Stored data:
Content starts
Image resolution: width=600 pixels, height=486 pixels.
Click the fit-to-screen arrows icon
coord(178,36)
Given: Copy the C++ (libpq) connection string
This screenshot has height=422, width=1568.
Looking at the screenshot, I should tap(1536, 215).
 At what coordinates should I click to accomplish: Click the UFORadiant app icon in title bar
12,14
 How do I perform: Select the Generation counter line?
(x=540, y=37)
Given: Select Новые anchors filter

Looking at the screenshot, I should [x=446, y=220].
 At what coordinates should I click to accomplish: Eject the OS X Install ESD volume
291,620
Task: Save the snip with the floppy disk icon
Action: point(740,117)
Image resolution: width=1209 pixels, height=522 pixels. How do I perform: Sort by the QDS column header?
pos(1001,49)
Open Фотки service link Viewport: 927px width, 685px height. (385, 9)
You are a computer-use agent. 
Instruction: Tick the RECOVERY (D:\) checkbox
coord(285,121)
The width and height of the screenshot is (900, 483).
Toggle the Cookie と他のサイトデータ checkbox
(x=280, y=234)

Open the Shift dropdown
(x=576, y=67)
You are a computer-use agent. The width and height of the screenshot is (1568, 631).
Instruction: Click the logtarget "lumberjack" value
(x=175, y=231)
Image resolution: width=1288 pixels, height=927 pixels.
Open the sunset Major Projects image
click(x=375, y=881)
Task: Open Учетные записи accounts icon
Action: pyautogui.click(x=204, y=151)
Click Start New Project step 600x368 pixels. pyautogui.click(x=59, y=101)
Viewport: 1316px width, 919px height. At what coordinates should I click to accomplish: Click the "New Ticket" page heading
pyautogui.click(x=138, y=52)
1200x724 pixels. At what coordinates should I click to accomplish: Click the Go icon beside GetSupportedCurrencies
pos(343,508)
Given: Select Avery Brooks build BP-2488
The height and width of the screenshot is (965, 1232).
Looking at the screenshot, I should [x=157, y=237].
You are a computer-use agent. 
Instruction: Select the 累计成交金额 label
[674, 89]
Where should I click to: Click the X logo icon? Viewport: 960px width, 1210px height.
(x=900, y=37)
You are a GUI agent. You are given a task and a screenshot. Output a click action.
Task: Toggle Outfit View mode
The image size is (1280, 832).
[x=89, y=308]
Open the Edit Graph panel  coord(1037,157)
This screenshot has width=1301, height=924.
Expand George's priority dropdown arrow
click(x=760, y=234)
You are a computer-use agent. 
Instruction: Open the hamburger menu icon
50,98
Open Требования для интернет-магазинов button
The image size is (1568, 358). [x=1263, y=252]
Content ends
**What is being asked:** All that belongs in the answer is the run of lines above from the line containing "Open Фотки service" through the line containing "Image resolution: width=1288", exactly as written.

**Response:**
Open Фотки service link Viewport: 927px width, 685px height. (385, 9)
You are a computer-use agent. 
Instruction: Tick the RECOVERY (D:\) checkbox
coord(285,121)
The width and height of the screenshot is (900, 483).
Toggle the Cookie と他のサイトデータ checkbox
(x=280, y=234)

Open the Shift dropdown
(x=576, y=67)
You are a computer-use agent. The width and height of the screenshot is (1568, 631).
Instruction: Click the logtarget "lumberjack" value
(x=175, y=231)
Image resolution: width=1288 pixels, height=927 pixels.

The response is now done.